The Full Reveal
August 1, 2012
For instance, there have been reports that Dutch banks/issuers are staying out of the warehouse because of how ED was set up and the charging of fees. The truth is more nuanced, though this area of the market - and not a negligible one in the past year or so - is not exactly embracing the warehouse either.
"Dutch issuers at this point in time don't want to participate in funding the warehouse, but they haven't said that they wouldn't upload their data to the warehouse," said Ferdinand Veenman, a partner at the corporate finance group at KPMG and advisor to the soon-to-be-launched Dutch Securitisation Association.
In a joint statement on the matter, 10 Dutch issuers of ABS - among them ABN AMRO, ING and Rabobank - as well as the Holland Financial Centre said they sent a letter to the ECB conveying that they "fully subscribe to the objectives of the European Central Bank of restoring confidence and facilitating investment in the structured finance markets across Europe and that they agree that requiring loan-level data being made available to investors will contribute to meeting these objectives."
But, at the same time, the signatories were still discussing their participation in the warehouse with the ECB. "The Dutch issuers have raised their concerns regarding the information that was provided in respect of the funding, functioning and objectives of the European DataWarehouse," they said.
Veenman said that Dutch originators - which are overwhelmingly RMBS issuers - have come together to come up with a single standard for mortgage-backeds. The goal is to have investor reports issued on a monthly basis for RMBS and to have the same table of contents and main definitions in the prospectuses and transaction documents. Veenman said that Dutch banks should be compliant on this front potentially by the end of October.
The Dutch are also launching a Web site with this information, stats on the Dutch housing and mortgage markets and possibly more. "It is currently being investigated whether loan-level data can be made available to investors (including the ECB) through the portal as well," according to the statement signed by the Dutch ABS participants.
The ECB, on the other hand, is trying to steer the Dutch toward ED.
"We'd like to see the Dutch participate - this is a shared message from the Dutch Central Bank, the European Central Bank and all members of the governing council," Gonzalez said.
If they stay aloof, as it now stands the Dutch will lose the ability to repo their transactions with the Central Bank at some point. Sources believe some kind of rapprochement is the most likely scenario.
U.K. Reigns over Issuance
For the Brits, however, there is a different dynamic at play. Originators there can rely on the Bank of England's new Funding for Lending Scheme, which if successful would presumably reduce any reliance they might have had on ECB funding. U.K. issuers have also been more successful of late in placing their deals with market investors, notably U.S. buyers hungry for the kind of yields that are a rare thing at home.

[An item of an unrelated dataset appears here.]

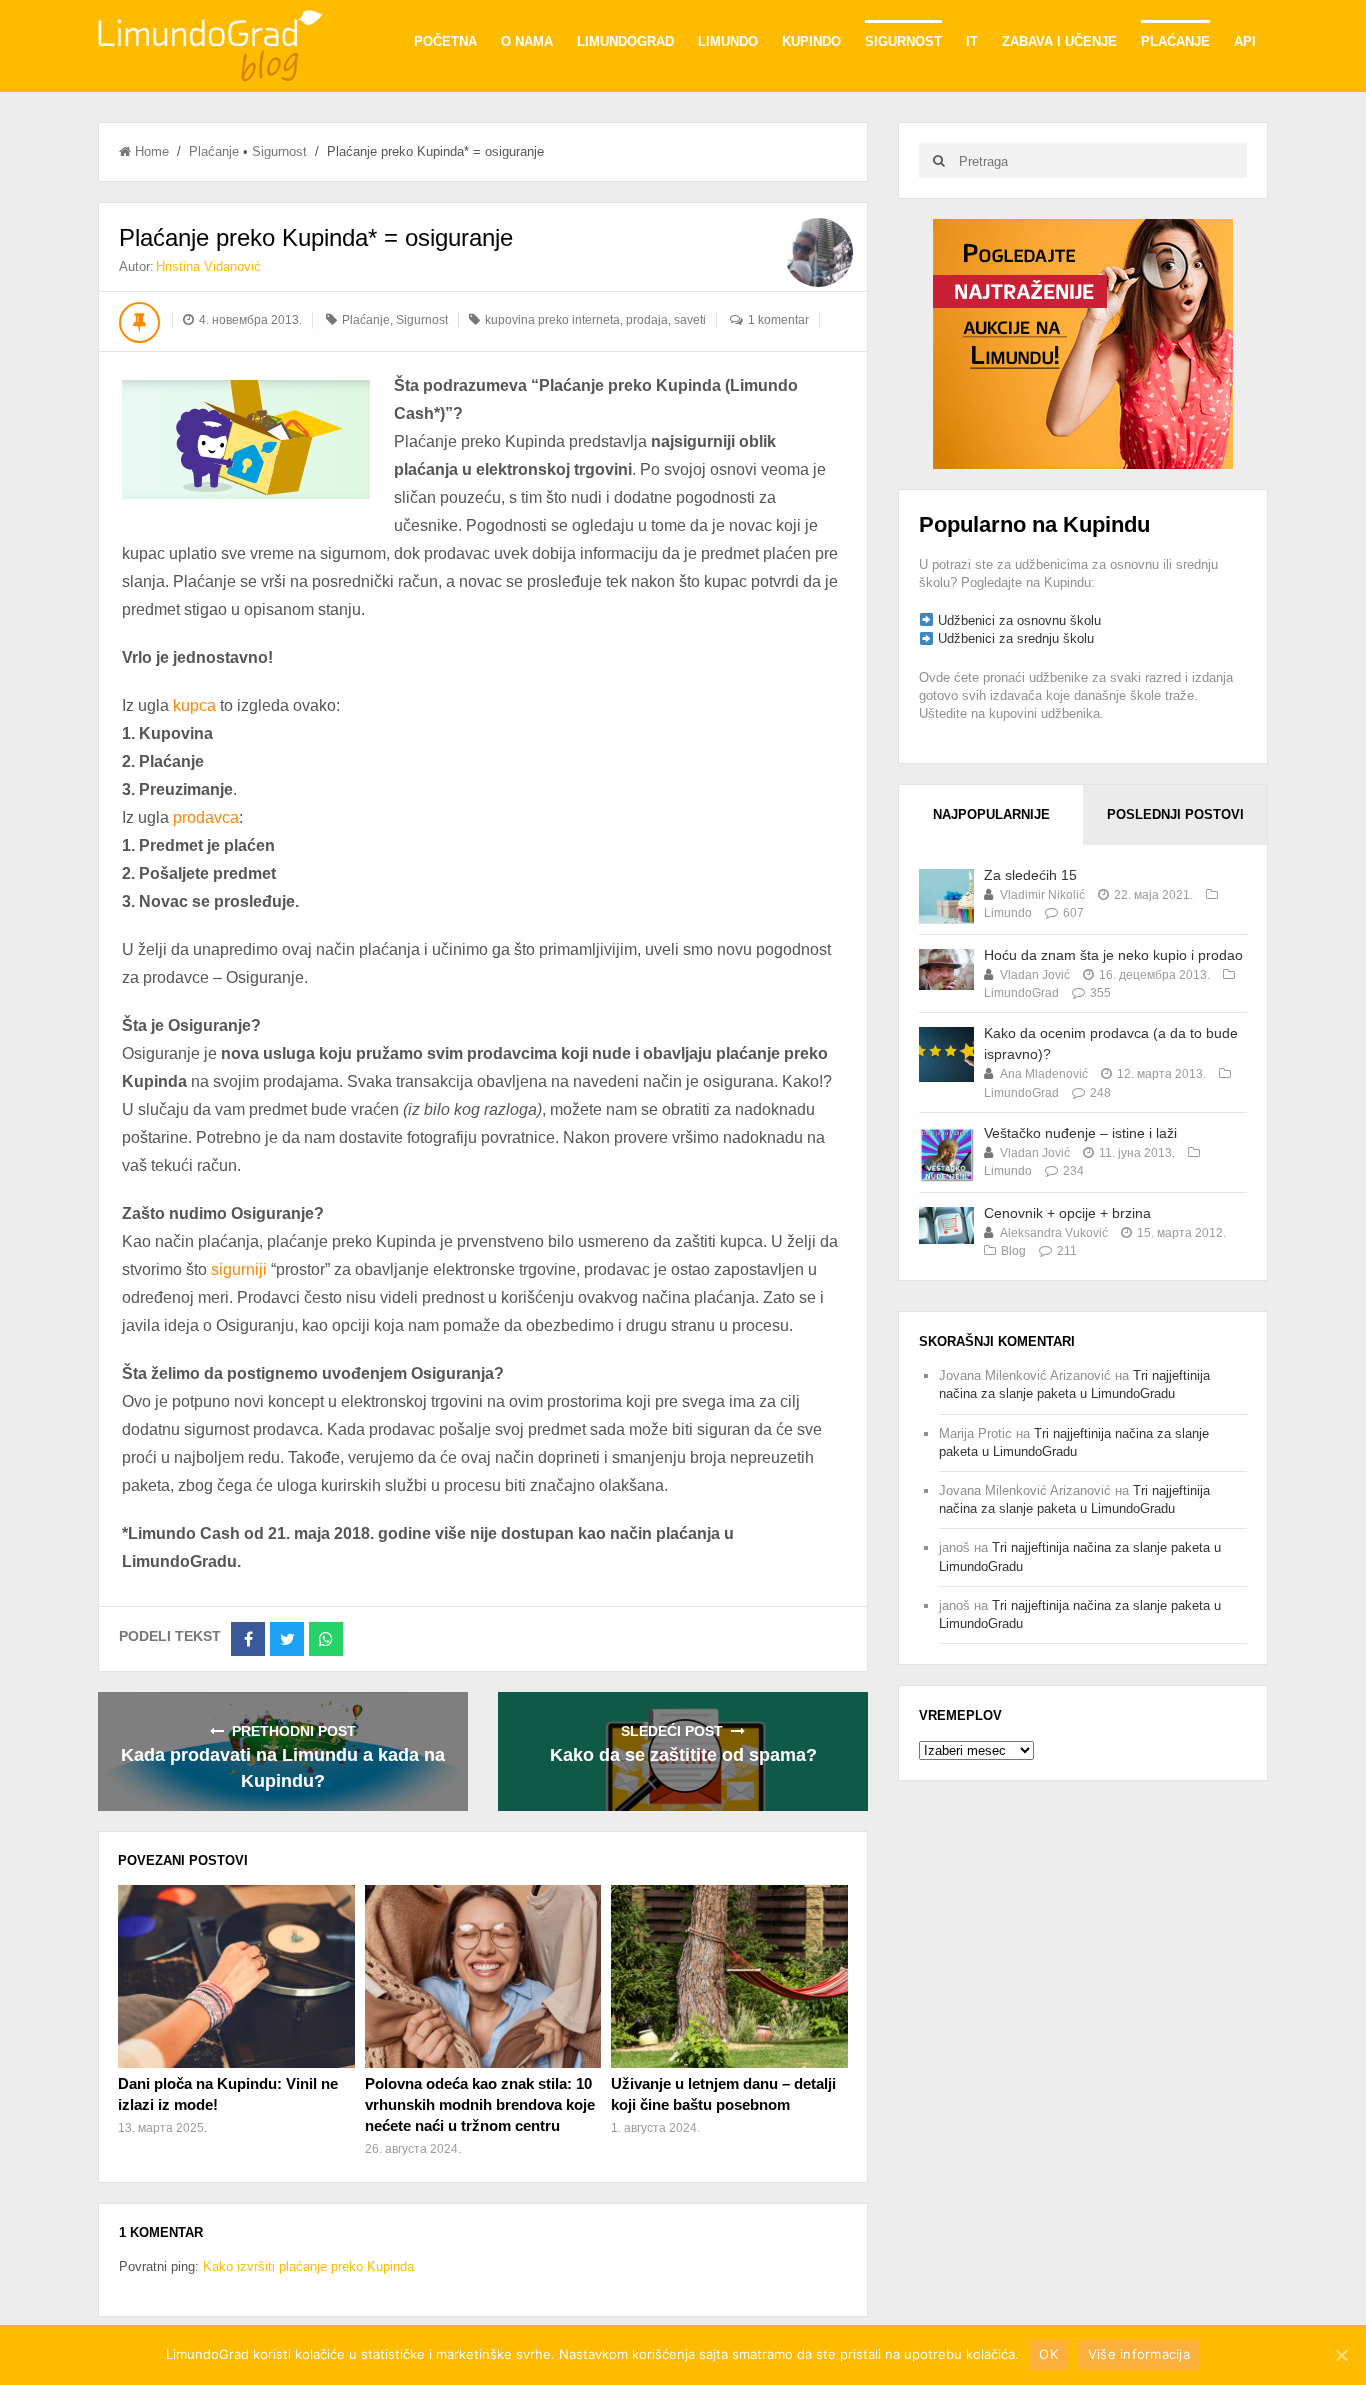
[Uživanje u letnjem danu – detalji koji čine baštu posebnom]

This does not mean that the Brits have not or will not use the ECB's repo facility. Many of the largest among them have been issuing euro tranches and, with their branches in the continent, fulfill all the criteria for ECB funding, said a source at a British originator.
The eurozone mess and regulatory uncertainty are at the root of inactivity in the rest of the region. Proponents of ED say that the warehouse will not fix everything but that it should help bring investors back to these more embattled segments of the market.
"The warehouse will work not just because [ECB] funding is critical for a very significant number of banks in the moment, but also because investors have also told us they now want a central and independent point to access their data," Gonzalez said. "That being said, this is a crisis that is not going to disappear in the next few years, and therefore it's doubly important that the warehouse gets up and running and loan-level information starts flowing to the market as soon as possible."
But BofA Merrill analysts said in a report that ED could inadvertently bump up the costs of doing RMBS vis-Ã -vis covered bonds, given that the former now have even more extensive disclosure requirements.
"We suspect that this will be one more nail in the coffin of peripheral RMBS," the analysts said. "Yet peripheral countries need SME and consumer ABS as a way to access liquidity through ECB, hence the need to comply with loan-by-loan disclosure requirements."
Ironically, the analysts see U.K. and Dutch issuers as the best equipped to comply.
At any rate, the Bank of England already makes loan-level data mandatory for receiving collateralized funding and uses templates modeled after the ECB's. Lewtan runs a Web site called the Global ABS Portal that collects the loan-level data in the U.K. and makes it available to anyone.
Burdell said that ED would certainly like to see everyone who's eligible to participate. "We're trying to get as many people as possible to participate in our workshops, webinars and even through the press so hopefully no one's surprised come December," he added.
Whatever the actual percentage of the European marketplace that decides to use ED, the warehouse inarguably represents a leap forward in the region's efforts to put collateral under the microscope. This will create an unprecedented opportunity to compare deals across the countries and collateral.
"It'll be a standardized pan-European database, and as a result it will allow us to build standardized pan-European models," said the investor. "So we'll be able to compare a Spanish deal to a Dutch deal and what is truly cheap and what's dear."